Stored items
───

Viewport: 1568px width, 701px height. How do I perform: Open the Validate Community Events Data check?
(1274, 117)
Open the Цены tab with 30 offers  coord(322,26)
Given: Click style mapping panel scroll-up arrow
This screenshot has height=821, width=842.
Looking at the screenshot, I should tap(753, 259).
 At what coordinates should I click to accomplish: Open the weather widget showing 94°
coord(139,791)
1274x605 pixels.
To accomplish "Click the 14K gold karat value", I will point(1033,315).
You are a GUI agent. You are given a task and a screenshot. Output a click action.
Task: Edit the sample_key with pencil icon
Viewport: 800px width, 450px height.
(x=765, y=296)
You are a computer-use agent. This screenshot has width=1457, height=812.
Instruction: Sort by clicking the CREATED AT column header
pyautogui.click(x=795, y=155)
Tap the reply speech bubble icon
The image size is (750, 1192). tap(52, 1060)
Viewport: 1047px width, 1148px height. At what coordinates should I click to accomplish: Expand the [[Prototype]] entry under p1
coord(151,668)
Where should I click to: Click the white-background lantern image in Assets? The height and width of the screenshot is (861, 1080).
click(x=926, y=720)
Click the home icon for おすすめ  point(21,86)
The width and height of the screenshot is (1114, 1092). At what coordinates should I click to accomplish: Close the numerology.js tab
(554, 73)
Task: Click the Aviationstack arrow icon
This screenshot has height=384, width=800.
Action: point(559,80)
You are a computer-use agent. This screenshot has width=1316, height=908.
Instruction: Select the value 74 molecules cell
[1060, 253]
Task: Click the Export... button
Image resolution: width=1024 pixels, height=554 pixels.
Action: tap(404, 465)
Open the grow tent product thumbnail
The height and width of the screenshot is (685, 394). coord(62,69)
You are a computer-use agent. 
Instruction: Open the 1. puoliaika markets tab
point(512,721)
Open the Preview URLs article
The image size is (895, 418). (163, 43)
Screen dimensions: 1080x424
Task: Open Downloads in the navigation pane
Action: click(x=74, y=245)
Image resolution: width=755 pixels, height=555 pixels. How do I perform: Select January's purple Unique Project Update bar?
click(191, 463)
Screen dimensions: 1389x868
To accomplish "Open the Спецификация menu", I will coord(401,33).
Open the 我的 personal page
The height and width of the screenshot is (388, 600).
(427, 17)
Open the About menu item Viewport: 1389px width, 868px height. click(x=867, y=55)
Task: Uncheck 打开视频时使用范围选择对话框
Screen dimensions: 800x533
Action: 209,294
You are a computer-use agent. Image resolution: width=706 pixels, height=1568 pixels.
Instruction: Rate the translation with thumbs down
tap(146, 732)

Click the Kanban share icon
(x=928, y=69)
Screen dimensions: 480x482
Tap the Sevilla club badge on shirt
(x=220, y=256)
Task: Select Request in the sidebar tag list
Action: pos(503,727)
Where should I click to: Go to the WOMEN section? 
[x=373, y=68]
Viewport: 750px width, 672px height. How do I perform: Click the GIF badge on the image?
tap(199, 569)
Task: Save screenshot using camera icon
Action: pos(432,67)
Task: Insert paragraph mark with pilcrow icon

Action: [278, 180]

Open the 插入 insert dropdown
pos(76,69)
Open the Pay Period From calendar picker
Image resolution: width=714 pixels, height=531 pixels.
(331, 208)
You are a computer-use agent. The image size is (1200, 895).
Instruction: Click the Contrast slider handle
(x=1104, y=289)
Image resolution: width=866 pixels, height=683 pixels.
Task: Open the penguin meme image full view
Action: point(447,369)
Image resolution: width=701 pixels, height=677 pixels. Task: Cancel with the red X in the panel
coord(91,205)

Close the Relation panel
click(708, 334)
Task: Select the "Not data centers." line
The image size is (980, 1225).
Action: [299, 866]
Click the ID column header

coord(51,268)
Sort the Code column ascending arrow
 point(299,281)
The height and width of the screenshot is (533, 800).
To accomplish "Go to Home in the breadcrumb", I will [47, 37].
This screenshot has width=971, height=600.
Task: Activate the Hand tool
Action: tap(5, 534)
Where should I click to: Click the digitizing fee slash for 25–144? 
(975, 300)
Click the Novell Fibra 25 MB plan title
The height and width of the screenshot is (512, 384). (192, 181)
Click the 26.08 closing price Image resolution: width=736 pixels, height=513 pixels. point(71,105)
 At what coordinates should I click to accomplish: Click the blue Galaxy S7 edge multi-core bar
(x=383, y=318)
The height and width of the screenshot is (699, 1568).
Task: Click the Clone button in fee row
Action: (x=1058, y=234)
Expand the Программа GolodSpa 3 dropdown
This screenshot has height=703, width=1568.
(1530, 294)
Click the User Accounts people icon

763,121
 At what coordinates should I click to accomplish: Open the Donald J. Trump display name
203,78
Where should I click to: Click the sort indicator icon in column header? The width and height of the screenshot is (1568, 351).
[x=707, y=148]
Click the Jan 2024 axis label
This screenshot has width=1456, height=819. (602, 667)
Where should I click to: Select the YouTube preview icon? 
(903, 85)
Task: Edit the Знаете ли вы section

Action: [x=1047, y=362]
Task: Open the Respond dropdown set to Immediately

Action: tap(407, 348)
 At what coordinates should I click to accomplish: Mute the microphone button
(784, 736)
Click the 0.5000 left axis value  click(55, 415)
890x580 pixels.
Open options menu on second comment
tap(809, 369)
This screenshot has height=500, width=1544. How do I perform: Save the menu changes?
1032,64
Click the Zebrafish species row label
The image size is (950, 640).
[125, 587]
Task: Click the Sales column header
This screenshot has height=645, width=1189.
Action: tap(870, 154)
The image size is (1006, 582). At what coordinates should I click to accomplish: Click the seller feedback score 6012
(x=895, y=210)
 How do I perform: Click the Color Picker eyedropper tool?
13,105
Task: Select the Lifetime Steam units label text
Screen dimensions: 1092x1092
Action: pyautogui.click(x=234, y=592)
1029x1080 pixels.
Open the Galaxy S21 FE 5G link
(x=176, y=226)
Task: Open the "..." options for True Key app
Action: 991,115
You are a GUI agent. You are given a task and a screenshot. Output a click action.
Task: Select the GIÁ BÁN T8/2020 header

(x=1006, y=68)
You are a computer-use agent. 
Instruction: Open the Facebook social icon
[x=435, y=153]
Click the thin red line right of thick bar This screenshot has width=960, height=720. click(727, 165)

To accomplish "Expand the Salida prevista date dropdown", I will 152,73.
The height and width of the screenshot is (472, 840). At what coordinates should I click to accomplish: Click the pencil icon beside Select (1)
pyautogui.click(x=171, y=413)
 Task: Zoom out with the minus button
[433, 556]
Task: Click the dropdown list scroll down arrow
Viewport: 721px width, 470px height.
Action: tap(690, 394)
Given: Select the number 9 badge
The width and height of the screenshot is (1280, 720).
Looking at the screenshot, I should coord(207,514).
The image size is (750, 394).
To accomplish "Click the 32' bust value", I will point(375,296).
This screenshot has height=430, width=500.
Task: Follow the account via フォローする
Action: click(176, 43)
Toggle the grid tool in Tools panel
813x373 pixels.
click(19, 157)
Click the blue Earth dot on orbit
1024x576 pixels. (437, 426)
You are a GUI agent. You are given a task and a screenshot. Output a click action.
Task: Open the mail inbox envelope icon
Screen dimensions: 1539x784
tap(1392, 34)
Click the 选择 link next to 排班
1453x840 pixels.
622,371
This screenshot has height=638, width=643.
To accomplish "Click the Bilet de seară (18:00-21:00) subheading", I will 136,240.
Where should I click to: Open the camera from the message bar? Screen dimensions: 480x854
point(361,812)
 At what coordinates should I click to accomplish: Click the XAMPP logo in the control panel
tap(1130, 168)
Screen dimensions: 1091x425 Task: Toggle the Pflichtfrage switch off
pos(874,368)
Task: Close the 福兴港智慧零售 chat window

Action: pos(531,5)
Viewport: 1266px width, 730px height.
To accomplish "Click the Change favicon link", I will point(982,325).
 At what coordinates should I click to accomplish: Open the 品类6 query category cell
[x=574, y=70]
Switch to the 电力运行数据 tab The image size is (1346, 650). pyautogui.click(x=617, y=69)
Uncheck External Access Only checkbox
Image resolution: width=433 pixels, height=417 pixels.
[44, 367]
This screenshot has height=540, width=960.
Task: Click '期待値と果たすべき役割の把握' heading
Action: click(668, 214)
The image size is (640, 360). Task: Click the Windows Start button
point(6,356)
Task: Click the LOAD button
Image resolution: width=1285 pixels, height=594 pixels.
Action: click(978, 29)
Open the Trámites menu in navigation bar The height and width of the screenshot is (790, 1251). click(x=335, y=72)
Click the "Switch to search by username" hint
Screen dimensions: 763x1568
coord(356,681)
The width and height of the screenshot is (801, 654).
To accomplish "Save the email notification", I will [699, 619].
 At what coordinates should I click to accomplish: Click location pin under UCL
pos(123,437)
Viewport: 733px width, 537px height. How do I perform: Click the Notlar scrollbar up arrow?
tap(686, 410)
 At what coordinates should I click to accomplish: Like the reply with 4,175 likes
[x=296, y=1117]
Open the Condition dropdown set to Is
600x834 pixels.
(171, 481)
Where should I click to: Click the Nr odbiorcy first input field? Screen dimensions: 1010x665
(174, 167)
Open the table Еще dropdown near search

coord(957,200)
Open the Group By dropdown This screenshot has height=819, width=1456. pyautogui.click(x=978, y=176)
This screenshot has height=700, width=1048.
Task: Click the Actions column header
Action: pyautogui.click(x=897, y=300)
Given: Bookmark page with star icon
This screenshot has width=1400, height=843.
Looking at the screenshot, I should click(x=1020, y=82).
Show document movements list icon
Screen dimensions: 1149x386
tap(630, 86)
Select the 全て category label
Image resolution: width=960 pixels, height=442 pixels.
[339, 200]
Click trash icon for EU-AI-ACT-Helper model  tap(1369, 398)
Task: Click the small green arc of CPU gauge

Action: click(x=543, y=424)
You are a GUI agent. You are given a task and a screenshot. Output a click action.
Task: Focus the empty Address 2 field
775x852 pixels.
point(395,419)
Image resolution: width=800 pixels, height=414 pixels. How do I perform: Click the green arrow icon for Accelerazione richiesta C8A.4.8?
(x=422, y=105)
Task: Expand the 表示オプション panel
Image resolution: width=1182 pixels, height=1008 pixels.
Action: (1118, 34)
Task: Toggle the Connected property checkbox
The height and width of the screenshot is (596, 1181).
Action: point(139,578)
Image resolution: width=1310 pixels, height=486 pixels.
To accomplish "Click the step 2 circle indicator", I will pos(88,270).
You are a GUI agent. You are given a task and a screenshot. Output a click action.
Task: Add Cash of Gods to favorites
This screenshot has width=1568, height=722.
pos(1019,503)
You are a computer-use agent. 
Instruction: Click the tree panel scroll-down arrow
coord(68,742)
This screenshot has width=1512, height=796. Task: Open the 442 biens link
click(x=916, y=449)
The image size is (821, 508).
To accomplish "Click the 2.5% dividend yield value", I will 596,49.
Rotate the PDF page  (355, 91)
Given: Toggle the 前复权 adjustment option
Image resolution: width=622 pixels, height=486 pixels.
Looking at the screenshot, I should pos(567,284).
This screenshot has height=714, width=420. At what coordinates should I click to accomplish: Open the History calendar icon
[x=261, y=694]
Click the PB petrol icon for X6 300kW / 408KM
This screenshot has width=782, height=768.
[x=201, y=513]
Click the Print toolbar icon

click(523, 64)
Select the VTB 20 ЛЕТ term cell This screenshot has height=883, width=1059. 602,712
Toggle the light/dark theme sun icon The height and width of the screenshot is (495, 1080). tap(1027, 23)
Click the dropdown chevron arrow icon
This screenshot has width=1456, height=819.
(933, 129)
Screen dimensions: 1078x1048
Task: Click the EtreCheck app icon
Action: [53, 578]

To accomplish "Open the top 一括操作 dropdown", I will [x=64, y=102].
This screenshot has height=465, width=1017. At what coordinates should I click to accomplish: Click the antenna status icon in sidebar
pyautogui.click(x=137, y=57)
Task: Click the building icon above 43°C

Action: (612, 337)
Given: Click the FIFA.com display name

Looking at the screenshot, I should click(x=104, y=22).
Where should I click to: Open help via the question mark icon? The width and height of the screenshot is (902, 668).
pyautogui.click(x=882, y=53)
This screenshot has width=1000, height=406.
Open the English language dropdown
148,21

───

> **Your instructions**
The response must hold only the lines above from the line with "The image size is (1006, 582)." through the line with "Given: Select the number 9 badge", each copied exactly, both ends kept.

> **Solution to this exercise**
The image size is (1006, 582). At what coordinates should I click to accomplish: Click the seller feedback score 6012
(x=895, y=210)
 How do I perform: Click the Color Picker eyedropper tool?
13,105
Task: Select the Lifetime Steam units label text
Screen dimensions: 1092x1092
Action: pyautogui.click(x=234, y=592)
1029x1080 pixels.
Open the Galaxy S21 FE 5G link
(x=176, y=226)
Task: Open the "..." options for True Key app
Action: 991,115
You are a GUI agent. You are given a task and a screenshot. Output a click action.
Task: Select the GIÁ BÁN T8/2020 header

(x=1006, y=68)
You are a computer-use agent. 
Instruction: Open the Facebook social icon
[x=435, y=153]
Click the thin red line right of thick bar This screenshot has width=960, height=720. click(727, 165)

To accomplish "Expand the Salida prevista date dropdown", I will 152,73.
The height and width of the screenshot is (472, 840). At what coordinates should I click to accomplish: Click the pencil icon beside Select (1)
pyautogui.click(x=171, y=413)
 Task: Zoom out with the minus button
[433, 556]
Task: Click the dropdown list scroll down arrow
Viewport: 721px width, 470px height.
Action: tap(690, 394)
Given: Select the number 9 badge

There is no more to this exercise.